Growing up in a multi-racial neighborhood in Washington, D.C., made Yune aware of prejudice, and he came to identify with outsiders. “I always felt like I was the odd man out. Even in Asian communities, I didn’t even feel like I was Asian, just because of my own interaction with people,” the actor said. “I was always a loner.”

A Tae Kwan Do black belt, Yune qualified for the Olympic training center in 1992. That physical confidence, as well as a military school background, played into the battle scenes of the World War II-era Snow Falling on Cedars, which required training in the mountains near Vancouver with the same military advisor who worked on The Thin Red Line.

“I’ve heard people relate boxing to how they are as an actor -- you’re basically one-on-one with another person and you give it the best you have,” Yune said. “Really, I feel like I’ve had a lot of rich experiences, and so I just used them in any situation that I was asked to be in.

“As a trader I was in a lot of high pressure, high-intensity situations where you just have to react and be in the moment or keep levelheaded and not let your emotions get ahead of you and be able to control yourself. And that definitely helped a lot.”

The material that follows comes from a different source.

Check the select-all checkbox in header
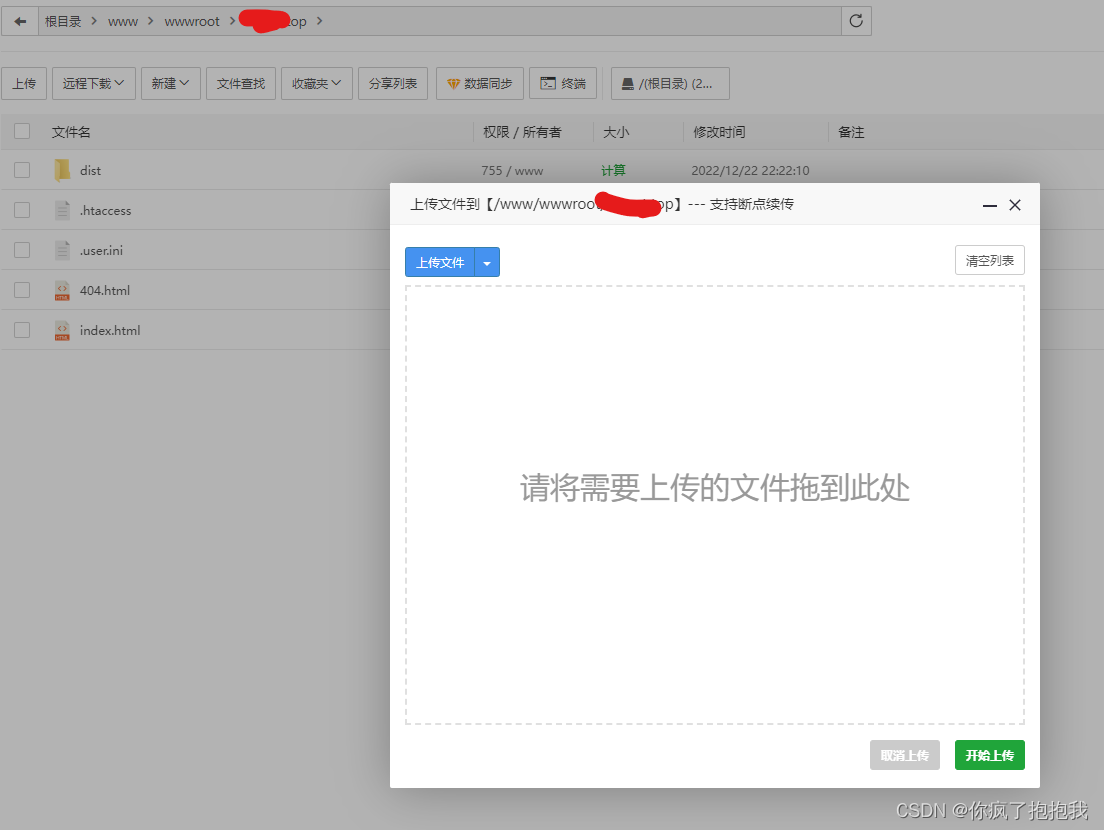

Looking back on the role, Yune believes he “pulled it off.” As Miyamoto, he keeps it low-key and withdrawn in most of the court scenes. And the difference is striking when he breaks into warm smiles, exchanging news with his wife Hatsue, played by Youki Kudoh of Picture Bride and Mystery Train, or relaxing with his lawyer, portrayed by internationally renowned actor Max von Sydow, who, Yune said, was particularly generous with advice.

But even after the shoot was over, the actor still had to convince a few tough critics: his mother and father. “They’re typical Asian parents!” said Yune, who adds that they initially wanted him to pursue medicine.

“A few months ago, they were telling me to get a real job. Now, after their friends and everyone they know are telling them how great their son is, they feel more validated.”